For the console players of these titles, the pub server scene has been replaced by online communities where players can engage in posting and discussion about the games. Neither online gaming service provided by the two major consoles even holds a candle to the value of discussion and interaction that takes place on subreddit. the networks simply seem to be the medium in which stereotypical pre-teens throw racial slurs and threatening messages at other players, often behind a veil of anonymity.
Replacing actual servers for these console games, console gamers depend on LAN events for supporting their competitive scene. It’s the model that Halo made popular and it doesn’t seem like it’s going to go away anytime soon.
Pickup and Playability
These two games are also not intuitive for newer players to jump into compared to upcoming titles. CS:GO and Tribes: Ascend have fewer complexities surrounding their core game modes, in which they expressly eliminate the other team in the most efficient manner possible.
The spiritual successor to Counter-Strike has set weaponry for either team that is playing that game. Tribes to send have vastly different types of weapons and all those weapons play different roles. Both games have a core component based on what is available to you, the player, in a particular situation.
Okay, I’m out of ideas. I’m really just upset about how MW3 and BF3 were supposed to save the FPS genre and haven’t because of shit developers.
I’ll just be honest here. I really thought that one of these two games would really just clean up and neither of them really have. I enjoy playing BF3, and from what I can tell of MW3, it’s the bastard child of MW2 and Black Ops. Neither of these games are made for a competitive scene.
These games are made for people to spend money on them. And not in the roundabout marketing style, either. The genre seems to have become the DLC delivery machine of choice in the gaming industry and has lost sight of what the FPS has been known for.
So will there be another competitive FPS to sweep the industry?

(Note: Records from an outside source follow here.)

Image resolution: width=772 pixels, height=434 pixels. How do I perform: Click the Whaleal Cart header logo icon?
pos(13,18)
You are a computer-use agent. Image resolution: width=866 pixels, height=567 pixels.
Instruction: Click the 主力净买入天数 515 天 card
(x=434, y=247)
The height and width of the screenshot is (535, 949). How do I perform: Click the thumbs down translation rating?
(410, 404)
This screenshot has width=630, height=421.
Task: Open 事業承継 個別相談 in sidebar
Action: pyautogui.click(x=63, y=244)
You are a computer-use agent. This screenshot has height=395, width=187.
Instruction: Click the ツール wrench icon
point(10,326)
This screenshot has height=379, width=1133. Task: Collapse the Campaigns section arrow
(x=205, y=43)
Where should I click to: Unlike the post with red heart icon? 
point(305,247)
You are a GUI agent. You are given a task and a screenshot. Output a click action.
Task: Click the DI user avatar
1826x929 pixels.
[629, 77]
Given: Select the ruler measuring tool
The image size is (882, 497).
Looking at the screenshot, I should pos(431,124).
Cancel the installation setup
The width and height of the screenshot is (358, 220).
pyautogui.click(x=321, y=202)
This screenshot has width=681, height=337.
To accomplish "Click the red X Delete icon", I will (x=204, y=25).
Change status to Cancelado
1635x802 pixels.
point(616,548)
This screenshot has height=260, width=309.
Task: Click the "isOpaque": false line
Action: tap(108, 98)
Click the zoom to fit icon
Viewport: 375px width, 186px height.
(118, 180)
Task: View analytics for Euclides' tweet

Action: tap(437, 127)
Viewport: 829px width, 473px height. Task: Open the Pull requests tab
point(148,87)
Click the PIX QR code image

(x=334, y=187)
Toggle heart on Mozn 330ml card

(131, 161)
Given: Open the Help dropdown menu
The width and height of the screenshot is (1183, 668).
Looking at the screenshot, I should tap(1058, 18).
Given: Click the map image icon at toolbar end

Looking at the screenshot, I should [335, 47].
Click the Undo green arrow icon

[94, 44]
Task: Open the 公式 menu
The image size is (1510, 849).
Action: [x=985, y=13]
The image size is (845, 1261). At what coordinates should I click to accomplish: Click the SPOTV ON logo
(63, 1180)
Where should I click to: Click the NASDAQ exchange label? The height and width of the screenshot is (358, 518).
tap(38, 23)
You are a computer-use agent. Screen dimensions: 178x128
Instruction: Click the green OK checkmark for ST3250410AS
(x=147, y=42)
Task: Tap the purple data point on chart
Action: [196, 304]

With Valve focusing on more than one product, it’s safe to say that CS:GO might not be the company putting its best foot forward as it has done with its entire lineup to date, excepting Team Fortress 2. Massive intellectual property owners, EA and Activision Blizzard, have more incentive to rehash older games and continue their DLC dominance of the industry instead of innovating in the field of gameplay.
Plus, consider what a competitive title is in the industry right now: it’s either a strategy game or a fighting game. Both games are typically solo efforts and require little to no teamwork to succeed and both games already have massive cult followings that span multiple games inside their genre.
And in both of these scenes, change has been affected on them by developers who really just wanted to mix things up. Starcraft 2 is an evolution of the original game complete with a graphics and engine overhaul. Street Fighter IV was a massive departure to the 2D fighting system by rendering 3D graphics while integrating online multiplayer for the first time in the series. DotA-clones didn’t change how the game was played, but made the game easier to play for a variety of gamers. MVC3 reintroduced how matches could be won and lost on the character select screen with its three-character tag team format and the strategy that added to the game.
Battlefield 3 and Modern Warfare 3 just added more boring shit for players to grind out that held back access to the games’ arsenal while making it more difficult to organize any sort of competitive meeting.